Rewrite each line of the data below as an item in a numbered list, omitting any blank lines.

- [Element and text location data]
________
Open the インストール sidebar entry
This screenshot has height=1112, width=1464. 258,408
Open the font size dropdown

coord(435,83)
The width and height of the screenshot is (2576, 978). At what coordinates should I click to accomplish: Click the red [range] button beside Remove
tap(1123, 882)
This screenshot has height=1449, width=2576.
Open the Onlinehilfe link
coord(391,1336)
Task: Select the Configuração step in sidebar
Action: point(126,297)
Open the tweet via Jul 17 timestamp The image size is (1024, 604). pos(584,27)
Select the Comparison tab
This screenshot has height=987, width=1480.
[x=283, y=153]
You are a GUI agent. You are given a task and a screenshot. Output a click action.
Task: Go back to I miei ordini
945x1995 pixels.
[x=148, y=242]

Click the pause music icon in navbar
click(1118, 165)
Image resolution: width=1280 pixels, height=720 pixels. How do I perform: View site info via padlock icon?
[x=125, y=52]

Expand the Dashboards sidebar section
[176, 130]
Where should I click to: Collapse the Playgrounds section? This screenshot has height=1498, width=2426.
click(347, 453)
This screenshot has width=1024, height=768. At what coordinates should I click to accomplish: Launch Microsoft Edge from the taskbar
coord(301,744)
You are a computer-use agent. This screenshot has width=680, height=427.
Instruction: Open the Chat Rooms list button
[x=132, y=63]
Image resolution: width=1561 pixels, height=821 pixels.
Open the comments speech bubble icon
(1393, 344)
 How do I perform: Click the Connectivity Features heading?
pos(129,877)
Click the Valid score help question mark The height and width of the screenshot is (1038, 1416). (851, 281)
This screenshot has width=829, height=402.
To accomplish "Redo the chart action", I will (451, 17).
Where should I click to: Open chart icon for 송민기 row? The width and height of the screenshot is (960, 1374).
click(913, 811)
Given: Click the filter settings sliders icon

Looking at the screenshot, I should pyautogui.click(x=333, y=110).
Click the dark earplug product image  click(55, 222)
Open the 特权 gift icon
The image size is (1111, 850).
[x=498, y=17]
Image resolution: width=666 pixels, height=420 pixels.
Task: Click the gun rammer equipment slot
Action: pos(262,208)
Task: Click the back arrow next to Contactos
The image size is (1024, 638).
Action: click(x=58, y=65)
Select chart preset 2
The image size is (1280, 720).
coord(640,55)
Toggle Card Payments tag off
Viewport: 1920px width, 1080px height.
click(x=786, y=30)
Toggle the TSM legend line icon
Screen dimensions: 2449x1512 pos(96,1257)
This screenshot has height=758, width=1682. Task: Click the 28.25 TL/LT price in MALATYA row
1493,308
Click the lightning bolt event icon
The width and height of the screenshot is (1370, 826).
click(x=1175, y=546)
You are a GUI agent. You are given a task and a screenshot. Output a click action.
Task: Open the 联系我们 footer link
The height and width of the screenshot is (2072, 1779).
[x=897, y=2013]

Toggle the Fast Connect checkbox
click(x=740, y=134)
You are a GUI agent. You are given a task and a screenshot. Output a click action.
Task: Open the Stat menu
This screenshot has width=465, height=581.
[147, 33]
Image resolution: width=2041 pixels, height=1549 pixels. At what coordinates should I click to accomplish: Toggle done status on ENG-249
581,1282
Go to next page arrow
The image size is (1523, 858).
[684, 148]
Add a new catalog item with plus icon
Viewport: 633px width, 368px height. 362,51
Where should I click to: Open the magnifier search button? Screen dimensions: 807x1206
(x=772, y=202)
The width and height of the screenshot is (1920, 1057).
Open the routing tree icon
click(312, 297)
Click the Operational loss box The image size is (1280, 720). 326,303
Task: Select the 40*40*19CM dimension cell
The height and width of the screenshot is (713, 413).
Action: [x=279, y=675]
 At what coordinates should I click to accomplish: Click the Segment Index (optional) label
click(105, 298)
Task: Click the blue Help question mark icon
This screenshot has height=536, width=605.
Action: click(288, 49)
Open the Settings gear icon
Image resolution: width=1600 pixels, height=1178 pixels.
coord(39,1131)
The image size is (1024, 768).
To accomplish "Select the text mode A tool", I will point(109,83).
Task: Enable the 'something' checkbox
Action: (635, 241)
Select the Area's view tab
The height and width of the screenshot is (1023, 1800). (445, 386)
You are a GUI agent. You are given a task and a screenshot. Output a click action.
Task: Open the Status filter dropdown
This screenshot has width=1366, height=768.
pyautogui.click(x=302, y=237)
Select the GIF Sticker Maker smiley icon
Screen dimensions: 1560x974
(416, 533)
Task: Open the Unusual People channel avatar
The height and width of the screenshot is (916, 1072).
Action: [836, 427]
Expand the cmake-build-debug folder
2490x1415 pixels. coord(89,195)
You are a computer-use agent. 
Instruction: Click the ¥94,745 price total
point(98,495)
________
- [Expected output]
1. Open the インストール sidebar entry
2. This screenshot has height=1112, width=1464. 258,408
3. Open the font size dropdown
4. coord(435,83)
5. The width and height of the screenshot is (2576, 978). At what coordinates should I click to accomplish: Click the red [range] button beside Remove
6. tap(1123, 882)
7. This screenshot has height=1449, width=2576.
8. Open the Onlinehilfe link
9. coord(391,1336)
10. Task: Select the Configuração step in sidebar
11. Action: point(126,297)
12. Open the tweet via Jul 17 timestamp The image size is (1024, 604). pos(584,27)
13. Select the Comparison tab
14. This screenshot has height=987, width=1480.
15. [x=283, y=153]
16. You are a GUI agent. You are given a task and a screenshot. Output a click action.
17. Task: Go back to I miei ordini
18. 945x1995 pixels.
19. [x=148, y=242]
20. Click the pause music icon in navbar
21. click(1118, 165)
22. Image resolution: width=1280 pixels, height=720 pixels. How do I perform: View site info via padlock icon?
23. [x=125, y=52]
24. Expand the Dashboards sidebar section
25. [176, 130]
26. Where should I click to: Collapse the Playgrounds section? This screenshot has height=1498, width=2426.
27. click(347, 453)
28. This screenshot has width=1024, height=768. At what coordinates should I click to accomplish: Launch Microsoft Edge from the taskbar
29. coord(301,744)
30. You are a computer-use agent. This screenshot has width=680, height=427.
31. Instruction: Open the Chat Rooms list button
32. [x=132, y=63]
33. Image resolution: width=1561 pixels, height=821 pixels.
34. Open the comments speech bubble icon
35. (1393, 344)
36.  How do I perform: Click the Connectivity Features heading?
37. pos(129,877)
38. Click the Valid score help question mark The height and width of the screenshot is (1038, 1416). (851, 281)
39. This screenshot has width=829, height=402.
40. To accomplish "Redo the chart action", I will (451, 17).
41. Where should I click to: Open chart icon for 송민기 row? The width and height of the screenshot is (960, 1374).
42. click(913, 811)
43. Given: Click the filter settings sliders icon
44. Looking at the screenshot, I should pyautogui.click(x=333, y=110).
45. Click the dark earplug product image  click(55, 222)
46. Open the 特权 gift icon
47. The image size is (1111, 850).
48. [x=498, y=17]
49. Image resolution: width=666 pixels, height=420 pixels.
50. Task: Click the gun rammer equipment slot
51. Action: pos(262,208)
52. Task: Click the back arrow next to Contactos
53. The image size is (1024, 638).
54. Action: click(x=58, y=65)
55. Select chart preset 2
56. The image size is (1280, 720).
57. coord(640,55)
58. Toggle Card Payments tag off
59. Viewport: 1920px width, 1080px height.
60. click(x=786, y=30)
61. Toggle the TSM legend line icon
62. Screen dimensions: 2449x1512 pos(96,1257)
63. This screenshot has height=758, width=1682. Task: Click the 28.25 TL/LT price in MALATYA row
64. 1493,308
65. Click the lightning bolt event icon
66. The width and height of the screenshot is (1370, 826).
67. click(x=1175, y=546)
68. You are a GUI agent. You are given a task and a screenshot. Output a click action.
69. Task: Open the 联系我们 footer link
70. The height and width of the screenshot is (2072, 1779).
71. [x=897, y=2013]
72. Toggle the Fast Connect checkbox
73. click(x=740, y=134)
74. You are a GUI agent. You are given a task and a screenshot. Output a click action.
75. Task: Open the Stat menu
76. This screenshot has width=465, height=581.
77. [147, 33]
78. Image resolution: width=2041 pixels, height=1549 pixels. At what coordinates should I click to accomplish: Toggle done status on ENG-249
79. 581,1282
80. Go to next page arrow
81. The image size is (1523, 858).
82. [684, 148]
83. Add a new catalog item with plus icon
84. Viewport: 633px width, 368px height. 362,51
85. Where should I click to: Open the magnifier search button? Screen dimensions: 807x1206
86. (x=772, y=202)
87. The width and height of the screenshot is (1920, 1057).
88. Open the routing tree icon
89. click(312, 297)
90. Click the Operational loss box The image size is (1280, 720). 326,303
91. Task: Select the 40*40*19CM dimension cell
92. The height and width of the screenshot is (713, 413).
93. Action: [x=279, y=675]
94.  At what coordinates should I click to accomplish: Click the Segment Index (optional) label
95. click(105, 298)
96. Task: Click the blue Help question mark icon
97. This screenshot has height=536, width=605.
98. Action: click(288, 49)
99. Open the Settings gear icon
100. Image resolution: width=1600 pixels, height=1178 pixels.
101. coord(39,1131)
102. The image size is (1024, 768).
103. To accomplish "Select the text mode A tool", I will point(109,83).
104. Task: Enable the 'something' checkbox
105. Action: (635, 241)
106. Select the Area's view tab
107. The height and width of the screenshot is (1023, 1800). (445, 386)
108. You are a GUI agent. You are given a task and a screenshot. Output a click action.
109. Task: Open the Status filter dropdown
110. This screenshot has width=1366, height=768.
111. pyautogui.click(x=302, y=237)
112. Select the GIF Sticker Maker smiley icon
113. Screen dimensions: 1560x974
114. (416, 533)
115. Task: Open the Unusual People channel avatar
116. The height and width of the screenshot is (916, 1072).
117. Action: [836, 427]
118. Expand the cmake-build-debug folder
119. 2490x1415 pixels. coord(89,195)
120. You are a computer-use agent. 
121. Instruction: Click the ¥94,745 price total
122. point(98,495)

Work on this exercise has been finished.